Do not modify the tests.
Step 5: Verify
uv run pytest tests/test_reading.py -v
Both tests should pass. If they fail, re-prompt and try again.
Step 6: Read
Read the generated function body. Predict: what does reading_time_minutes(750) return? Work it out: 750 / 250 = 3.0. Does the implementation match your prediction?
Predict: what does reading_time_minutes(100, 200) return? Work it out: 100 / 200 = 0.5.
You have completed your first multi-variable TDG cycle using every type from Chapter 47.
Ch 47 Syntax Card: Primitive Types and Expressions
Keep this as a quick reference for the types, expressions, and conversions from this chapter.
# Ch 47 Syntax Card: Primitive Types and Expressions
# Type annotations
name: str = "James"
age: int = 30
price: float = 9.99
active: bool = True
middle: str | None = None
# Arithmetic
10 + 3 # 13 (int)
10 / 3 # 3.333... (float)
10 // 3 # 3 (int, floor division)
10 % 3 # 1 (remainder)
2 ** 10 # 1024 (power)
round(3.14159, 2) # 3.14
# Comparisons produce bool
age >= 18 # True
price == 0.0 # False
age >= 13 and age < 20 # False
not active # False
# Type conversions
int("42") # 42
str(42) # "42"
float("3.14") # 3.14
bool(0) # False
James reviews his Syntax Card. "int, float, str, bool, None.
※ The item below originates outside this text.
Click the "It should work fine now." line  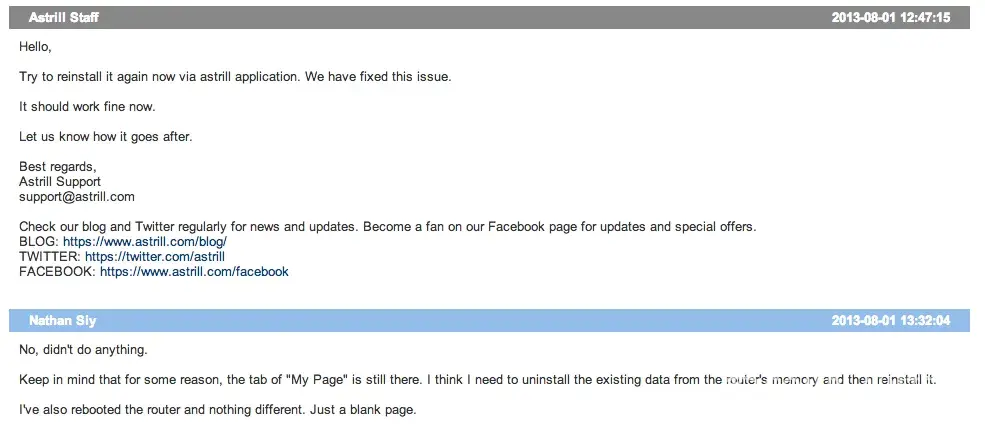(87, 107)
Five primitive types. Plus str | None for optional values, and conversion functions to move between them."
"And int('3.14') fails," Emma adds. "That one catches people. You have to go through float() first."
"I almost got tricked by bool('False') too," James says. "It returns True because the string is not empty. Python does not read the word."
Emma nods. "Good. You now have the full type vocabulary for single values. But SmartNotes needs more than one value at a time. A note has multiple tags, not just one. In Chapter 48, you learn collections: list[str] for ordered groups, dict[str, int] for key-value lookups, and more. Single values become groups of values."